#### Source records

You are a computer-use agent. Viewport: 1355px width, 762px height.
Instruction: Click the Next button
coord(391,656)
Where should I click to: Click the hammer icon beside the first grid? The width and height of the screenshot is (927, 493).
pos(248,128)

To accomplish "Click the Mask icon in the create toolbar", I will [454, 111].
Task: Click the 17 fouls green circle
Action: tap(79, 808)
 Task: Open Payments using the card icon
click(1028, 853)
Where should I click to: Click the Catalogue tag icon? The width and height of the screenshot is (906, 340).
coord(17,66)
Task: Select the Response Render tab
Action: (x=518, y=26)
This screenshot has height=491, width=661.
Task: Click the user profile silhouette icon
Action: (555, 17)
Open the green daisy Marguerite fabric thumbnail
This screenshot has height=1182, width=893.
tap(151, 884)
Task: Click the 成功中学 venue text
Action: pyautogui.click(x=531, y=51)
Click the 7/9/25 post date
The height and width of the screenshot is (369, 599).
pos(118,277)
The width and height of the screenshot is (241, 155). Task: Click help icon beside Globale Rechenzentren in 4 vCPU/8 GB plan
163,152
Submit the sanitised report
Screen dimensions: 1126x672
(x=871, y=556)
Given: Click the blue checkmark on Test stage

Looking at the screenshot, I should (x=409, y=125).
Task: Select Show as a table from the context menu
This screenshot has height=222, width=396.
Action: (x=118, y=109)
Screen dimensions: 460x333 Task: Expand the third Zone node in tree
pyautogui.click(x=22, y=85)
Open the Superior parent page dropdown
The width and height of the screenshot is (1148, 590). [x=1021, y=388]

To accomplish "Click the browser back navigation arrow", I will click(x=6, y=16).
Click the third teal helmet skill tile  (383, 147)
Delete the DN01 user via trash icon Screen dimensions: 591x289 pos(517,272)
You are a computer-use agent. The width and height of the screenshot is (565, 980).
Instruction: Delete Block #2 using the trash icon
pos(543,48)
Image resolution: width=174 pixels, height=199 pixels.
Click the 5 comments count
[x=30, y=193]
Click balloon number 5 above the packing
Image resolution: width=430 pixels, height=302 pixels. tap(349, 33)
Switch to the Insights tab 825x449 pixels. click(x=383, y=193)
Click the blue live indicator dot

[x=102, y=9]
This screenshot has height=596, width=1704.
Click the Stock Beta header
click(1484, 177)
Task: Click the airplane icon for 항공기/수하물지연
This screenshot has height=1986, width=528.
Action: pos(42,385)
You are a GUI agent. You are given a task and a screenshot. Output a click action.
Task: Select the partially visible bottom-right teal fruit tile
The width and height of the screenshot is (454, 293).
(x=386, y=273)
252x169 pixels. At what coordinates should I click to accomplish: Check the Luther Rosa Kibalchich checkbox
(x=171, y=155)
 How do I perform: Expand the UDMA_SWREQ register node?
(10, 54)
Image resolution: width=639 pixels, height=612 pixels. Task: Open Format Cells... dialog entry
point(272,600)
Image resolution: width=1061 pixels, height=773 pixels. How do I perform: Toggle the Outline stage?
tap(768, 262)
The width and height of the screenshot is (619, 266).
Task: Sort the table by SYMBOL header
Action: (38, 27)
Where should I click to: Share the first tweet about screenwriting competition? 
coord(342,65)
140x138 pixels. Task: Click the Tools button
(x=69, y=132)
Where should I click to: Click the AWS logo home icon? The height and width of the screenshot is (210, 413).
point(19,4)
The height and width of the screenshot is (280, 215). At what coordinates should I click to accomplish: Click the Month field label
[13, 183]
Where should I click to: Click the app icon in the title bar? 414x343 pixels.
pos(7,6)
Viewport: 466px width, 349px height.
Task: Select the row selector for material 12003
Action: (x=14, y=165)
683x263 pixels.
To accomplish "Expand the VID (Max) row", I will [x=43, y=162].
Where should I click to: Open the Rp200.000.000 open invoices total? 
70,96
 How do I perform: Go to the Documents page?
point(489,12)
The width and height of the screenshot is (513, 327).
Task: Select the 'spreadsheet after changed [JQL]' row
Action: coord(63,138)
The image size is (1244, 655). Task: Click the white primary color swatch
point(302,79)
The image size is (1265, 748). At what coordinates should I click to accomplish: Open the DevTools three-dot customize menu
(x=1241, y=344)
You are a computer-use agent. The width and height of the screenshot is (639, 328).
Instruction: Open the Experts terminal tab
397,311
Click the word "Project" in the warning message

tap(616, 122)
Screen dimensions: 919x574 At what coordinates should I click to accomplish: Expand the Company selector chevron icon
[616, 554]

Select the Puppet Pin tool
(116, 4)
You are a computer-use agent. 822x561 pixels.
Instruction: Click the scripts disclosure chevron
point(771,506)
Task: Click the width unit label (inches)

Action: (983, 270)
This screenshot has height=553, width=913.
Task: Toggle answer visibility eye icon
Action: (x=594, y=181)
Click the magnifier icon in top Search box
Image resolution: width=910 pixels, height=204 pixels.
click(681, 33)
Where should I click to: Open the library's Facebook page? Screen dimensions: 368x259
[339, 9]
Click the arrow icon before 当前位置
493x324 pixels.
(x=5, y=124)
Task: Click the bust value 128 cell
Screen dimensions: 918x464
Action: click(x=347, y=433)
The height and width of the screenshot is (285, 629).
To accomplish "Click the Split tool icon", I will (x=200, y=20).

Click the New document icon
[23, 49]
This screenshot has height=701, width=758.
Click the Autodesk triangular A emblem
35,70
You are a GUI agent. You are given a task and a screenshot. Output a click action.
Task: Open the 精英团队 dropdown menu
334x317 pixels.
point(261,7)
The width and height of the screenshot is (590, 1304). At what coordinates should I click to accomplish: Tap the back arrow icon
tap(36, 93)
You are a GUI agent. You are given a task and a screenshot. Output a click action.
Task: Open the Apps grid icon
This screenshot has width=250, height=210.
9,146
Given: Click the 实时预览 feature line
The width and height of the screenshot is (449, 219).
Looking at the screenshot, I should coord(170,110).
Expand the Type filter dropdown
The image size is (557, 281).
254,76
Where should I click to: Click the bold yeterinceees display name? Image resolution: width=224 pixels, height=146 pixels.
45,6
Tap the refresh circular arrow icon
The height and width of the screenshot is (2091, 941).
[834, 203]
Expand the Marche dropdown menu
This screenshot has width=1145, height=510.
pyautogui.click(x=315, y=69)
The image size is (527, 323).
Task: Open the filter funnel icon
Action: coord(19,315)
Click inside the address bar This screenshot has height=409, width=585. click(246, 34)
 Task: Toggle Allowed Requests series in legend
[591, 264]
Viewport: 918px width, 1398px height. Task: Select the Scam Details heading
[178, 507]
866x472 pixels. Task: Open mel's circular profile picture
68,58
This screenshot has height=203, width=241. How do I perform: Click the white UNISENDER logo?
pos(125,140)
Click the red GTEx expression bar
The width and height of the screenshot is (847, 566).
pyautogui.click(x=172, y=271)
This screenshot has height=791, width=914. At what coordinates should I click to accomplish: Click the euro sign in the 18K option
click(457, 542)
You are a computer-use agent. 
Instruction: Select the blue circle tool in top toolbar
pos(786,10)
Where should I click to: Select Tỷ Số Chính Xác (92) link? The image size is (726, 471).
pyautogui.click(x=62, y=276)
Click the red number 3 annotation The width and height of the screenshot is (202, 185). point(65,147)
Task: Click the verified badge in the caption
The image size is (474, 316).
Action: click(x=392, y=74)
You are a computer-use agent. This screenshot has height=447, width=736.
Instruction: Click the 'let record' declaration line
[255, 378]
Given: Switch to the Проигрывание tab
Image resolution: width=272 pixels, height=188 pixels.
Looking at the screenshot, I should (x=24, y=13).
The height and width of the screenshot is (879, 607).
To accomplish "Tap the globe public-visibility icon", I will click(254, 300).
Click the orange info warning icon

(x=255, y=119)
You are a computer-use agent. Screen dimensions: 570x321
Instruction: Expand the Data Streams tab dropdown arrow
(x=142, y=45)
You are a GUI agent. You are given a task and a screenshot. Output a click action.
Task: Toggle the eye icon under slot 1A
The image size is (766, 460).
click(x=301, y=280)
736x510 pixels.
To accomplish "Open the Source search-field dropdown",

########

Only lines with the word "tile" are needed. Copy them from the preceding records.

Click the third teal helmet skill tile  (383, 147)
Task: Select the partially visible bottom-right teal fruit tile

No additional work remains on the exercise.